Yes. The wireshark dissector can print the numeric tag/value pairs for
a message without the .proto file.
The python script only generates the C/C++ glue code required to
integrate Protocol Buffers C++ parsing code into Wireshark. Complete C
++ Protocol Buffer code functionality is available to the dissector.
However, I was able to obtain only the first level of numeric tag/
value pairs using TextFormat::PrintToString() on a message with no
fields.
For example, the Wireshark output for the AddressBook example is
below:
1: "\n\005Dilip\020\001\032\035dilip.an...@gmail.com"
1: "\n\004Mary\020\002\032\016...@email.com"

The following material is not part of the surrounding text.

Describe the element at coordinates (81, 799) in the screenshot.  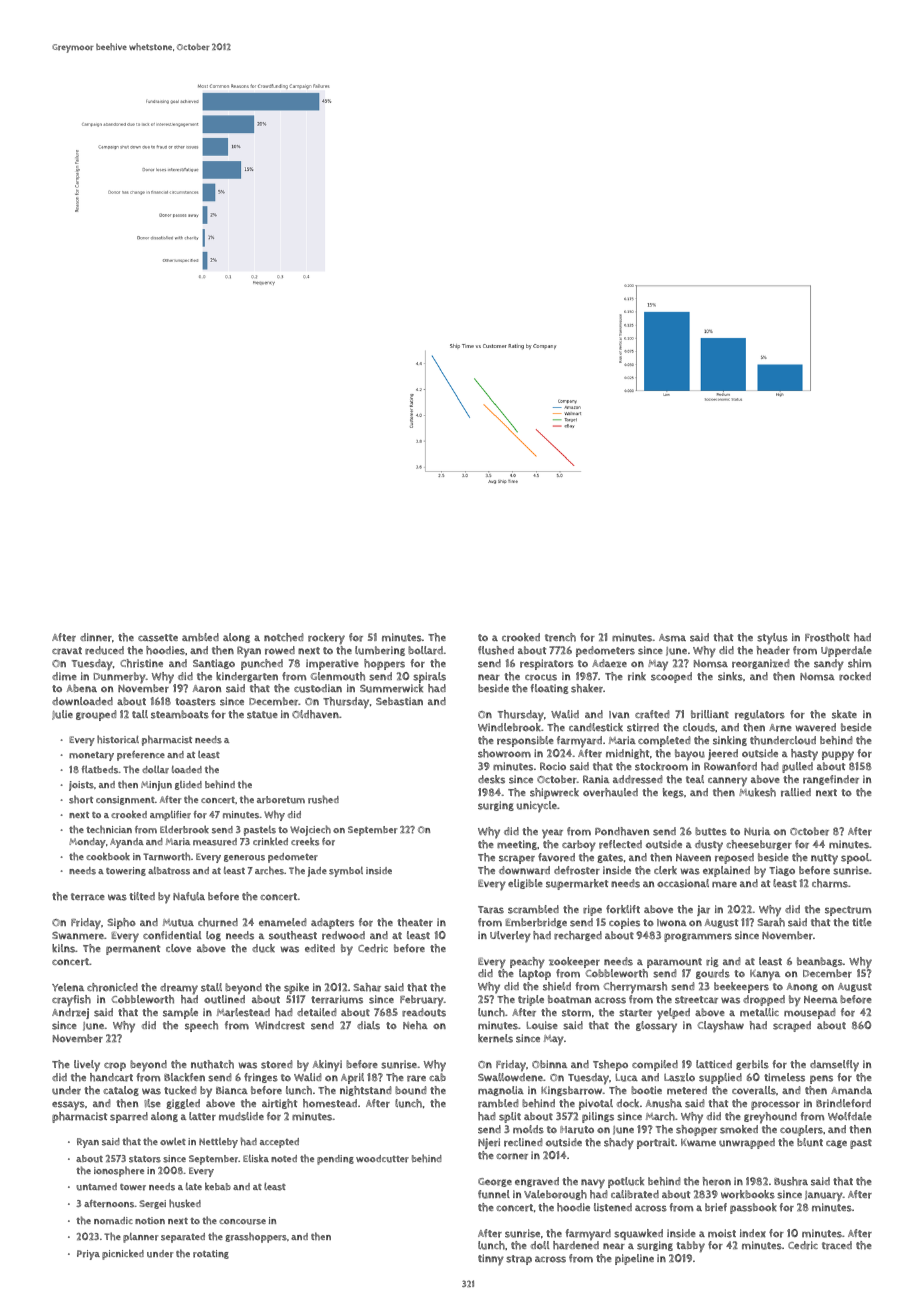
I see `short` at that location.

Is there some other function TextFormat::Print() function that can
print the tag/value pairs for embedded messages? Is this even
feasible without having the .proto file?
The heuristic seems to work well. I had to make the following minor
modifications to TextFormat::PrintUnknownFields() to implement the
heuristic. Is there some existing function that already implements
this heuristic? If not, is it possible to add one to the codebase? It
appears to be very useful for scenarios where one doesn't have the
.proto file, and only requires minor code modifications listed below:
<code>
for (int j = 0; j < field.length_delimited_size(); j++) {
generator.Print(field_number);
EmptyMessage embedded_msg;
// The empty_message.pb.h and empty_message.pb.cc files
generated by protoc are included in Makefile.am and thus added to
libprotobuf
// #include <google/protobuf/empty_message.pb.h> is used earlier
string field_str = field.length_delimited(j);
if (embedded_msg.ParseFromArray(field_str.data(), field_str.size())) {
// the new action
generator.Print(":\n");
generator.Indent();
Print(embedded_msg.GetDescriptor(),
embedded_msg.GetReflection(), generator);
generator.Outdent();
generator.Print("\n");
} else {
// The original action
generator.Print(": \"");
generator.Print(CEscape(field.length_delimited(j)));
generator.Print("\"\n");
}
}
</code>
--
_________________________________________
Dilip Antony Joseph
Graduate Student
Computer Science Division,
University of California, Berkeley
http://www.cs.berkeley.edu/~dilip
I could fix this problem by adding a input->ConsumedEntireMessage()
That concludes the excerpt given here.